▶ _RECORDS_:
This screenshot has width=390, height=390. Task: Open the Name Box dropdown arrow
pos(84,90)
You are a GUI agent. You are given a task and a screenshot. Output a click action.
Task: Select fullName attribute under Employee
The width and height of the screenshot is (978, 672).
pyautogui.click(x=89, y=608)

▶ _OBJECTIVE_:
Copy the records word for word, starting at the line containing "You are a GUI" and continuing through the last line of the records.

▶ _IN RESPONSE_:
You are a GUI agent. You are given a task and a screenshot. Output a click action.
Task: Select fullName attribute under Employee
The width and height of the screenshot is (978, 672).
pyautogui.click(x=89, y=608)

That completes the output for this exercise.